Faktische Auslandsreiseverbote in der Pandemie

Eine europarechtliche Ergänzung zum Beschluss des OVG Nordrhein-Westfalen vom 20.11.2020

23.11.2020

Ein Beitrag von Thomas Giegerich

Nach einer Pressemitteilung vom 20.11.2020 hat das OVG Nordrhein-Westfalen „per Eilbeschluss wesentliche Teile der nordrhein-westfälischen Verordnung zum Schutz vor Neuinfizierungen mit dem Coronavirus SARS-CoV-2 in Bezug auf Ein- und Rückreisende (Coronaeinreiseverordnung) vorläufig außer Vollzug gesetzt“. Die VO sei voraussichtlich rechtswidrig, weil sie gegen den Gleichbehandlungsgrundsatz (offenbar Art. 3 Abs. 1 GG) verstoße und unverhältnismäßig sei.

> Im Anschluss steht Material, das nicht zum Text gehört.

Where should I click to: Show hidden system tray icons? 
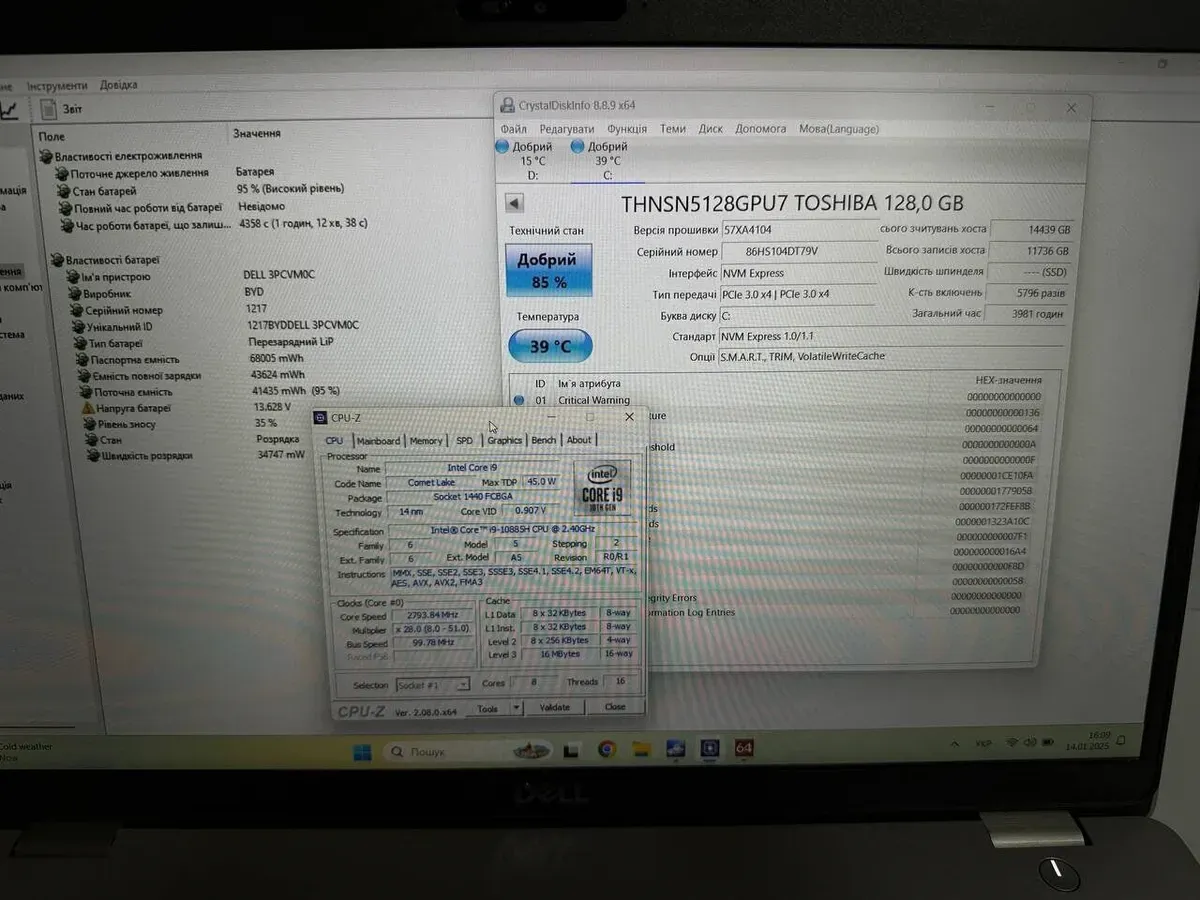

In der aktuellen Pandemielage seien das Land Nordrhein-Westfalen und ein Großteil der übrigen Bundesrepublik nach den in der Coronareiseverordnung benannten Kriterien als Risikogebiete einzustufen (https://www.ovg.nrw.de/behoerde/presse/pressemitteilungen/93_201120/index.php). Der Eilbeschluss selbst (Az. 13 B 1770/20.NE) war am 22.11.2020 online noch nicht abrufbar.

Diese Pressemitteilung veranlasst mich zu einer Ergänzung aus europarechtlicher Sicht.

Während der ersten Welle der Corona-Pandemie im Frühjahr 2020 suchten viele Mitgliedstaaten, darunter Deutschland, ihr Heil in Grenzschließungen, getreu dem Motto, dass das Böse immer aus der Fremde über den eigenen Stamm kommt. Das geschah – etwa an der saarländischen Grenze zu Frankreich – unabgestimmt und überstürzt und hat deshalb viel von dem zunichte gemacht, was durch jahrezehntelange grenzüberschreitende Zusammenarbeit mühsam aufgebaut worden war. Eine europarechtliche Bewertung dieser Grenzschließungen hat Daniel Thym vorgenommen (Travel Bans in Europe: A Legal Appraisal, Verfassungsblog vom 19.3.2020). Bei der derzeitigen Bekämpfung der zweiten Pandemie-Welle will man diese Fehler nicht wiederholen und hat deshalb Grenzschließungen jedenfalls der Form nach vermieden. Aber der Sache nach sind sie in Gestalt von Quarantänepflichten für Einreisende aus dem Ausland zurückgekehrt. Als Beispiel für die auf einer bundesweiten Abstimmung beruhenden und daher auch in den anderen Ländern üblichen Vorschriften seien die saarländischen Regelungen skizziert.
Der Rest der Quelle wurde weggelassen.